--- ABOUT THIS TASK ---
Taking the records line by line, how many lines contain the word "will"? Answer with the number only.

--- EXCERPTED DATA ---
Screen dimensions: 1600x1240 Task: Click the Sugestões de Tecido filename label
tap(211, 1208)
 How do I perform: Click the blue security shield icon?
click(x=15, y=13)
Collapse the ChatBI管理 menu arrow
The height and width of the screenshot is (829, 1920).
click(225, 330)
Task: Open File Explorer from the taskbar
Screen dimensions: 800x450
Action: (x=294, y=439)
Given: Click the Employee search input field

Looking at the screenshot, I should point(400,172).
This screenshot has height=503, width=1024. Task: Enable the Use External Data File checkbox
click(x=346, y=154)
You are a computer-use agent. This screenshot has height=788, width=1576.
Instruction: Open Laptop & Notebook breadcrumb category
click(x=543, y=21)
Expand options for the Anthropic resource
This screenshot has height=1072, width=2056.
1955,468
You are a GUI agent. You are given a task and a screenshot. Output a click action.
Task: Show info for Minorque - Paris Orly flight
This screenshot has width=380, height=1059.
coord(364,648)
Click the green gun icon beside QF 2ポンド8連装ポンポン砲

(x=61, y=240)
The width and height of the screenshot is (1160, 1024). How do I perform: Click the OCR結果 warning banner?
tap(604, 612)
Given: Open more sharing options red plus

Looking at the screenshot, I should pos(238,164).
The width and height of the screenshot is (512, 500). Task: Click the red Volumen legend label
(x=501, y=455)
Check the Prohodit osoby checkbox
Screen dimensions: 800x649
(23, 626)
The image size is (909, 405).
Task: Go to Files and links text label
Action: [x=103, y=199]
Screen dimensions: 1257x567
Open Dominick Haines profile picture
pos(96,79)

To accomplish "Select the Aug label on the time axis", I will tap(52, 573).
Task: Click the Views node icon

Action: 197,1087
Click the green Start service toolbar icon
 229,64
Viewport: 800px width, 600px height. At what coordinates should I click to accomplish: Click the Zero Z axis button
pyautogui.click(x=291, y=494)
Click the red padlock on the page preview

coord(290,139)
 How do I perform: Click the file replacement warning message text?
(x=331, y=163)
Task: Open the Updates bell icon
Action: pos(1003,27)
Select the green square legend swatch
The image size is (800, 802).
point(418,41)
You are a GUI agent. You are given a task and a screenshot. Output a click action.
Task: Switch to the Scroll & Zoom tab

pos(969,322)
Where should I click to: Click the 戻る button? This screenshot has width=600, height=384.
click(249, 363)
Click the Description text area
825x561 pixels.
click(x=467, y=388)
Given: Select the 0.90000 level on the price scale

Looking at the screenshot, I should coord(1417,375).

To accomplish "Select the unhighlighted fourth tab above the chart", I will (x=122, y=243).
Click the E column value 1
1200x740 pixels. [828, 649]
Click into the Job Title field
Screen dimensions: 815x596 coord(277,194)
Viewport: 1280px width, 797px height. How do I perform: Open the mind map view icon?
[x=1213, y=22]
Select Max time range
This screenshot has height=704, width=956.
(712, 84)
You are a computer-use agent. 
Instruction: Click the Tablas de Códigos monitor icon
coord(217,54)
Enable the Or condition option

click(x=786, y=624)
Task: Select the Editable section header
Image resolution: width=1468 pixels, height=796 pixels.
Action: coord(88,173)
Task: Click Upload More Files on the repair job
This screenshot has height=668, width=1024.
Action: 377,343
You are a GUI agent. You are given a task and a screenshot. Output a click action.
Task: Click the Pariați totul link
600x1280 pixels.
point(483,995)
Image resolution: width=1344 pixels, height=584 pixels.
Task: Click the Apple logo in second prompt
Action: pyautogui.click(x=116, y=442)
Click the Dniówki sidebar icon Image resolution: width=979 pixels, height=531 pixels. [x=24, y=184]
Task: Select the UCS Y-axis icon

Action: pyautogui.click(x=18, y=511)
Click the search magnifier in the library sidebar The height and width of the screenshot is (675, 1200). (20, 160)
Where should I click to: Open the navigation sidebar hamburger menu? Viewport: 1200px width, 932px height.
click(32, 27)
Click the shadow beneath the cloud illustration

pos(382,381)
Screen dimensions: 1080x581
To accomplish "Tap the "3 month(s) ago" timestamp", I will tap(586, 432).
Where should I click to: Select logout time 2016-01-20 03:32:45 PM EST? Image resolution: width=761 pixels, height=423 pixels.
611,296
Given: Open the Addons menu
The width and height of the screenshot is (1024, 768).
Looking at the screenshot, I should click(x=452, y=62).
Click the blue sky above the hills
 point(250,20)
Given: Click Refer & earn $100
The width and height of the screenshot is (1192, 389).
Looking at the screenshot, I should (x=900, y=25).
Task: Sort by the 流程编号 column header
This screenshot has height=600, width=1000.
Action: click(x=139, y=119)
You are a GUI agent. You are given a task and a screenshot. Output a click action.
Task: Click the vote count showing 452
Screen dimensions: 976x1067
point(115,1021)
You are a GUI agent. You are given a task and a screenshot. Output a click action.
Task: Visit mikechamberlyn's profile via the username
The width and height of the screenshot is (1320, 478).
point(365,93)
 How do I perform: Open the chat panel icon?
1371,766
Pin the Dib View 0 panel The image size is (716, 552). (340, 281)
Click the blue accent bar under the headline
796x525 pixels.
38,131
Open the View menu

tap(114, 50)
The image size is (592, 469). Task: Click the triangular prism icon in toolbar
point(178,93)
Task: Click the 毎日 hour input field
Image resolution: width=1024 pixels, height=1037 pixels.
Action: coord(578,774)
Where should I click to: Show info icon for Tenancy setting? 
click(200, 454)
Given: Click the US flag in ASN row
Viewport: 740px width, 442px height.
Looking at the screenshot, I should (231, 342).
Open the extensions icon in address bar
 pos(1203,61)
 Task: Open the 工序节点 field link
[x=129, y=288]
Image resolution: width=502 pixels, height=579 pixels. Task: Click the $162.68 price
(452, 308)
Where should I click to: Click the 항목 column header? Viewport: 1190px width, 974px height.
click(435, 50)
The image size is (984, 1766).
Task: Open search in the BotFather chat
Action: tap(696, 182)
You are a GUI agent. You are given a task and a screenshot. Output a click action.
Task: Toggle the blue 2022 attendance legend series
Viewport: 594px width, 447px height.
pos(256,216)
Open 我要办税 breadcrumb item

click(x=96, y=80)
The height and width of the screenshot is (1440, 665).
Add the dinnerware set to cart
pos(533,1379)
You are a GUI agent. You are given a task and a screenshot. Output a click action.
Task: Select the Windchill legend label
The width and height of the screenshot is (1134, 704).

--- RESPONSE TO THIS EXERCISE ---
3